"When a person is blindfolded ["] they feel very bad, and when you are being treated this way, you feel like you are going crazy."
-- Kareem Khan describing his captivity to Al Jazeera
For the next five days, local police refused to file a report on the event, much less acknowledge that that Khan had been disappeared in classic totalitarian style. On February 10, a local court ordered police to make a report, which then dryly noted that a kidnapping case was filed against "unidentified persons," adding that those persons were not local police. According to witnesses, these unidentified persons numbered as many as 20, eight of whom wore some sort of police uniforms, perhaps Punjab Police. Some police state agency had taken Khan.
Khan's lawyer, Shahzad Akbar, also filed a habeus corpus request with the Rawalpindi bench of Lahore High Court. The court responded by ordering the Ministry of the Interior, which oversees Pakistani intelligence agencies (ISI), either to produce Khan by February 20, or to explain to the court, in writing, why Khan was seized and held. Presently, there are more than 900 open cases of missing Pakistanis allegedly disappeared by their government. The ISI did not respond to the court about Khan. But in the early hours of February 14, unidentified persons threw Khan, still blindfolded, from a van onto a public street in a neighborhood of Rawalpindi
Before releasing him, Khan's captors had warned him not to talk to the media. Later the same day, Khan issued a statement and talked to the media about his experience of being kept blindfolded and handcuffed for eight days in a basement where he and perhaps a dozen other prisoners were held in cells and periodically tortured.
"There were different types of torture. There was mental torture -- they would abuse me using very harsh and dirty curse words. Physically, they would punch me and slap me, on the face and shoulder. I was hit with a stick, on my arms and legs. They hit me on my open palms". they would hang me upside down, and then one of them would hit the soles of my feet with a leather strap so that it did not leave a mark. But it was very painful."

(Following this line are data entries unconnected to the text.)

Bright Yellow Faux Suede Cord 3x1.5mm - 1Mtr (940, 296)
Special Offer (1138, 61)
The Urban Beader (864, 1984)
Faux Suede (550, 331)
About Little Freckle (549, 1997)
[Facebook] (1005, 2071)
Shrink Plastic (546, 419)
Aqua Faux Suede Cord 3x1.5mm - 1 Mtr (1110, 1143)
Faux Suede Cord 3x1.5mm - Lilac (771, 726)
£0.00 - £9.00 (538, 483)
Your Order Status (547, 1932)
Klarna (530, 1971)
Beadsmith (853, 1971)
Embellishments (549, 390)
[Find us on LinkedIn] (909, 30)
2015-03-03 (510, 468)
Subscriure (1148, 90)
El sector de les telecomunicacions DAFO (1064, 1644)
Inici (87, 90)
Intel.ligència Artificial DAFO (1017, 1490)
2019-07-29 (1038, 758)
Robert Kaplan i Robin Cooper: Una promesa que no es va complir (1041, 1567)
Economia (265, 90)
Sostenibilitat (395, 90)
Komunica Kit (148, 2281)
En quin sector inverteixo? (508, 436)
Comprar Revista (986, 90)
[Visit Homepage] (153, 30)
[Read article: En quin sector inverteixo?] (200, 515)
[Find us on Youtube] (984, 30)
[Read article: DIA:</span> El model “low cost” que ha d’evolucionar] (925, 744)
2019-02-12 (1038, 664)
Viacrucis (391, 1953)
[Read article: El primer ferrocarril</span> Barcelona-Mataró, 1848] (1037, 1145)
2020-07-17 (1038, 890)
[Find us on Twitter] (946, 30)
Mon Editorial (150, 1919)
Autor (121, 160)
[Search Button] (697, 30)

-- Kareem Khan, in Al Jazeera, February 14, 2014
Within hours of his release, Khan travelled to Europe in a delegation sponsored by Reprieve, the British human rights charity that has supported Khan's efforts since 2010 as part of its program against abuses in counter-terrorism ("Reprieve investigates extra-judicial killing and detention around the world and reunites 'disappeared' prisoners with their legal rights"). The Reprieve delegation to Europe included, in addition to Kareem Khan:
Noor Behram, 42, is a photo-journalist from North Waziristan who started documenting drone atrocities in 2008. In his experience, he said: "For every 10 to 15 people killed, maybe they get one militant. I don't go to count how many Taliban are killed. I go to count how many children, women, innocent people, are killed". The youth in the area surrounding a strike gets crazed. Hatred builds up inside those who have seen a drone attack. The Americans think it is working, but the damage they're doing is far greater." He is president of the Tribal Union of Journalists, the representative body of journalists in the region.